De ello se desprende que una acción irreflexiva puede ser saldada mucho más fácil y más rápido que un apego latente en una persona, da igual si dicho apego ha devenido en actos o no.

Una persona que lleve en su interior un apego impuro que, gracias a lo favorable de las circunstancias terrenales en que se encuentra, jamás llegue a devenir en actos tendrá, por ende, que pasar por una expiación más dura que una persona que haya cometido una o varias malas acciones de una manera irreflexiva, sin haber abrigado malas intenciones. La acción irreflexiva le puede ser perdonada enseguida a esta última sin que llegue a traer consigo un karma maligno, mientras que el apego no es perdonado hasta que éste no se haya extinguido por completo en la persona. Y apegos hay de muchos tipos. Ya estemos en presencia de la avaricia y su pariente la cicatería, ya se trate de la inmunda voluptuosidad, de la propensión a robar, o a matar, o a causar incendios, a buscar el provecho propio a costa de los demás o la propensión a la frívola dejadez, sea el apego que sea, semejante pasión hundirá o arrastrará a quien la lleva en sí a la región donde están los que son como él. Sería inútil describir semejantes regiones. Éstas son de tan espantosa naturaleza que difícilmente un espíritu humano que more en la Tierra pueda crear semejante realidad sin verla. Y así la viera, creería entonces que se debe de tratar del mero producto de una imaginación calenturienta en grado sumo. Que se conforme, pues, con sentir una aversión moral por esas cosas, aversión que lo libera de las ataduras de todo lo bajo, para que así no haya ningún obstáculo para la ascensión a la Luz.
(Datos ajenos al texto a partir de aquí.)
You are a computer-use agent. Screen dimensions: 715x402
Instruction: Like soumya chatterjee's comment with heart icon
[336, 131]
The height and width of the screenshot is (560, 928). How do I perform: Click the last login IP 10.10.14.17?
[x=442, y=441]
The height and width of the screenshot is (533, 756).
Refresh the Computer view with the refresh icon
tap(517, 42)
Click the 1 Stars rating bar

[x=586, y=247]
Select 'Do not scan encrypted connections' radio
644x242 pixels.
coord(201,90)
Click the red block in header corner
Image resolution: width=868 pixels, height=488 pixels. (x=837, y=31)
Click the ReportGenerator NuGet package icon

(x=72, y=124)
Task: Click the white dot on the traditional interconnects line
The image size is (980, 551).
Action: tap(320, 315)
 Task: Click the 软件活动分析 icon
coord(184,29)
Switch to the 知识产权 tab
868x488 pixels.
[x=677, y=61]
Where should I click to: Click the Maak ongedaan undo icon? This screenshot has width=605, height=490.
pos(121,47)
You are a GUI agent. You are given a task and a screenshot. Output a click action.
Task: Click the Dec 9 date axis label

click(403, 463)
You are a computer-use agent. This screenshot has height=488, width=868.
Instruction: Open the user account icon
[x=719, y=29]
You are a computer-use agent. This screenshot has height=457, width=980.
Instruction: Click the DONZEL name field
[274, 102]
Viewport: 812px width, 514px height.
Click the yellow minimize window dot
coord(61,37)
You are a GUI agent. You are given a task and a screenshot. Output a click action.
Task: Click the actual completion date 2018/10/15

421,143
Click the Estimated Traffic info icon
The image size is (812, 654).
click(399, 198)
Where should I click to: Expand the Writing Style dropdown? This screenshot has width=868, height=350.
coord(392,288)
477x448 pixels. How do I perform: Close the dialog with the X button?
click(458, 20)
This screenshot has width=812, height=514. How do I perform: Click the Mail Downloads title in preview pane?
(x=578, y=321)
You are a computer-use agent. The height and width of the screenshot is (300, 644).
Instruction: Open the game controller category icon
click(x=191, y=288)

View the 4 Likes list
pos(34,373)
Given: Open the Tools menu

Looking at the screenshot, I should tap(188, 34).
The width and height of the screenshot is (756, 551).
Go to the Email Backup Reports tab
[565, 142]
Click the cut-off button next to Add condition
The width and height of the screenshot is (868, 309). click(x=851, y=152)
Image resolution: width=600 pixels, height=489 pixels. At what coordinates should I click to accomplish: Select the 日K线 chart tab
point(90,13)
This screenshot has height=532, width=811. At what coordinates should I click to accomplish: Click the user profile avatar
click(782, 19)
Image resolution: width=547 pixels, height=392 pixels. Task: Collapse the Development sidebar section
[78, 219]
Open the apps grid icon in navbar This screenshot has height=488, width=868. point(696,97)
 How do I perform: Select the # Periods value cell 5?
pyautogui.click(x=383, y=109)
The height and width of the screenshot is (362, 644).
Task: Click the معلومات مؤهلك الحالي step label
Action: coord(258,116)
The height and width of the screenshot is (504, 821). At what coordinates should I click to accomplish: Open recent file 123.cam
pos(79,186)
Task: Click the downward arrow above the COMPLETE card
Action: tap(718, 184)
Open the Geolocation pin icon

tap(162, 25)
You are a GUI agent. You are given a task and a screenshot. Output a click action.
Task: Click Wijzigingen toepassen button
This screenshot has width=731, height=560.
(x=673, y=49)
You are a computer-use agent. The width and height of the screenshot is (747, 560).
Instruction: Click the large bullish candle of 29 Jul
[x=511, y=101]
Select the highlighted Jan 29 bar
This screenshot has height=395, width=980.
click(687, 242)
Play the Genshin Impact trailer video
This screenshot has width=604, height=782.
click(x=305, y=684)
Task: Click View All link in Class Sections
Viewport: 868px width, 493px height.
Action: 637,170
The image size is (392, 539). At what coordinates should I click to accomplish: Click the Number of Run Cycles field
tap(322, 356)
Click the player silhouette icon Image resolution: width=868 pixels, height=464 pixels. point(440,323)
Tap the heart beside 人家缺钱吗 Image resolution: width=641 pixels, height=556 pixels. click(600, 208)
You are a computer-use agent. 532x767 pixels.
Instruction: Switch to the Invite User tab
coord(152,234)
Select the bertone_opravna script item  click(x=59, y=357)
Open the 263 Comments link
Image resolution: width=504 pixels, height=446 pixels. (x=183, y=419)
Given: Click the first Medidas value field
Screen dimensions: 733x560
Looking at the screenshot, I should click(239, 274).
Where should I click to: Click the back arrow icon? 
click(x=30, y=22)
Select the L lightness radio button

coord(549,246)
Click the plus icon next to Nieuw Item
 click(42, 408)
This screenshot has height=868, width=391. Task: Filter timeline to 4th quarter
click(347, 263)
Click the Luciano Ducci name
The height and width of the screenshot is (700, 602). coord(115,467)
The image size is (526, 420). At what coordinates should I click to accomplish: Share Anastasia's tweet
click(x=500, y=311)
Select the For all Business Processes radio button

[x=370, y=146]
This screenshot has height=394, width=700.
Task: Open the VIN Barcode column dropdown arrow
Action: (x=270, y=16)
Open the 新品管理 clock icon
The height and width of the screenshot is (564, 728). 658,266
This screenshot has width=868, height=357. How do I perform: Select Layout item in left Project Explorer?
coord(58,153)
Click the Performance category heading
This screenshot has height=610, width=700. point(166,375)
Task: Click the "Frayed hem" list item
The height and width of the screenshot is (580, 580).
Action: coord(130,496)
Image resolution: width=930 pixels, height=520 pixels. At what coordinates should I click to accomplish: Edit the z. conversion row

Así son las regiones oscuras, las cuales son un resultado de los efectos del principio que Lucifer trata de introducir. El eterno ciclo de la Creación continúa su avance y va llegando al punto en que se inicia la desintegración, punto en el que todo lo material pierde su forma para entonces desmoronarse y volver al estado de simiente primordial. El ciclo, en la continuación de su avance, trae entonces nuevas mezclas y nuevas formas, conjuntamente con nuevas fuerzas y un suelo virginal. Lo que hasta ese momento no se haya podido desprender de las materias física y etérea, a fin de abandonar todo lo material y, cruzando la frontera más alta, sutil y ligera, entrar a la esfera de lo espiritual-sustancial, será inevitablemente arrastrado a la destrucción, con lo cual resulta destruida su forma y su personalidad. Y ya eso es la condenación eterna y la eliminación de toda personalidad consciente.